> [WHAT THE TASK REQUIRES]
Convert the listing below, from its start through the line containing "click(x=92, y=32)", into a JSON list of strings with one string per line, leaving out blank lines.

---------- EXTRACTED ENTRIES

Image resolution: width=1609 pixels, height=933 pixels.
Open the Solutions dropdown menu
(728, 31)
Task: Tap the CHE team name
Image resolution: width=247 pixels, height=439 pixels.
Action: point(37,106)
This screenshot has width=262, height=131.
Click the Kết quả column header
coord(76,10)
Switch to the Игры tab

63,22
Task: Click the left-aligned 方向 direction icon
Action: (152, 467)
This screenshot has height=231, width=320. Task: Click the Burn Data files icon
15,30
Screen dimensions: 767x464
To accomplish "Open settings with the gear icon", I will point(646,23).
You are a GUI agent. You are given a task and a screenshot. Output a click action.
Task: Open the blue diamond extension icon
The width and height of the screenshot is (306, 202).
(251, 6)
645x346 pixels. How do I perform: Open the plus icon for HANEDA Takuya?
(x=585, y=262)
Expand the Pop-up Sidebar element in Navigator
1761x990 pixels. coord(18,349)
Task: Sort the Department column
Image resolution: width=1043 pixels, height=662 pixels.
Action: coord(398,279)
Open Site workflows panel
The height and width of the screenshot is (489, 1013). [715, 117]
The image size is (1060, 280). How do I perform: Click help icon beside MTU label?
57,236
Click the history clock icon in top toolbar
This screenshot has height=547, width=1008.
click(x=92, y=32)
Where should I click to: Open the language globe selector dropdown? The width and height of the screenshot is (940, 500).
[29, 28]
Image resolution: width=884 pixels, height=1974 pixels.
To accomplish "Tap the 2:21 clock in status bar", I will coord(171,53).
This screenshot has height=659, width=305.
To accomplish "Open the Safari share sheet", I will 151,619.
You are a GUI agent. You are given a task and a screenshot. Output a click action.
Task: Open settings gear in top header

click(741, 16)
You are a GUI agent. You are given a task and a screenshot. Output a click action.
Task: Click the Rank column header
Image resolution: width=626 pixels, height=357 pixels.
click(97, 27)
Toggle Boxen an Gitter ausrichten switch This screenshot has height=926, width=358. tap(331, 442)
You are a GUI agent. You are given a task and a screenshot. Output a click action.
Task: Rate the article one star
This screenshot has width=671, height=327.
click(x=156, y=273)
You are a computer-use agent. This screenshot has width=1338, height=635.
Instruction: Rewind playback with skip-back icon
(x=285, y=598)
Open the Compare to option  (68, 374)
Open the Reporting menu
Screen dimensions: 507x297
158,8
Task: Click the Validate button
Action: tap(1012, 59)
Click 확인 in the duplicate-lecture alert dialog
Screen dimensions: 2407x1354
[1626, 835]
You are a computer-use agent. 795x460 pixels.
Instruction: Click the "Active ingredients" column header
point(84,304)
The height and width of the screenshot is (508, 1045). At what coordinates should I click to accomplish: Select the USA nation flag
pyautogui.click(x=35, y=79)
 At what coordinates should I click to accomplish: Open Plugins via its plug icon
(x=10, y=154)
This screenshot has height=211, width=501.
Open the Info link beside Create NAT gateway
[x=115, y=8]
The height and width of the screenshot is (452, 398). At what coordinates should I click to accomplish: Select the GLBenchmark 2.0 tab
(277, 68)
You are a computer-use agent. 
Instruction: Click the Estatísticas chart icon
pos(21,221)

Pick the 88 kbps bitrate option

--------------------

> [SOLVED EXERCISE]
[
  "Image resolution: width=1609 pixels, height=933 pixels.",
  "Open the Solutions dropdown menu",
  "(728, 31)",
  "Task: Tap the CHE team name",
  "Image resolution: width=247 pixels, height=439 pixels.",
  "Action: point(37,106)",
  "This screenshot has width=262, height=131.",
  "Click the Kết quả column header",
  "coord(76,10)",
  "Switch to the Игры tab",
  "63,22",
  "Task: Click the left-aligned 方向 direction icon",
  "Action: (152, 467)",
  "This screenshot has height=231, width=320. Task: Click the Burn Data files icon",
  "15,30",
  "Screen dimensions: 767x464",
  "To accomplish \"Open settings with the gear icon\", I will point(646,23).",
  "You are a GUI agent. You are given a task and a screenshot. Output a click action.",
  "Task: Open the blue diamond extension icon",
  "The width and height of the screenshot is (306, 202).",
  "(251, 6)",
  "645x346 pixels. How do I perform: Open the plus icon for HANEDA Takuya?",
  "(x=585, y=262)",
  "Expand the Pop-up Sidebar element in Navigator",
  "1761x990 pixels. coord(18,349)",
  "Task: Sort the Department column",
  "Image resolution: width=1043 pixels, height=662 pixels.",
  "Action: coord(398,279)",
  "Open Site workflows panel",
  "The height and width of the screenshot is (489, 1013). [715, 117]",
  "The image size is (1060, 280). How do I perform: Click help icon beside MTU label?",
  "57,236",
  "Click the history clock icon in top toolbar",
  "This screenshot has height=547, width=1008.",
  "click(x=92, y=32)"
]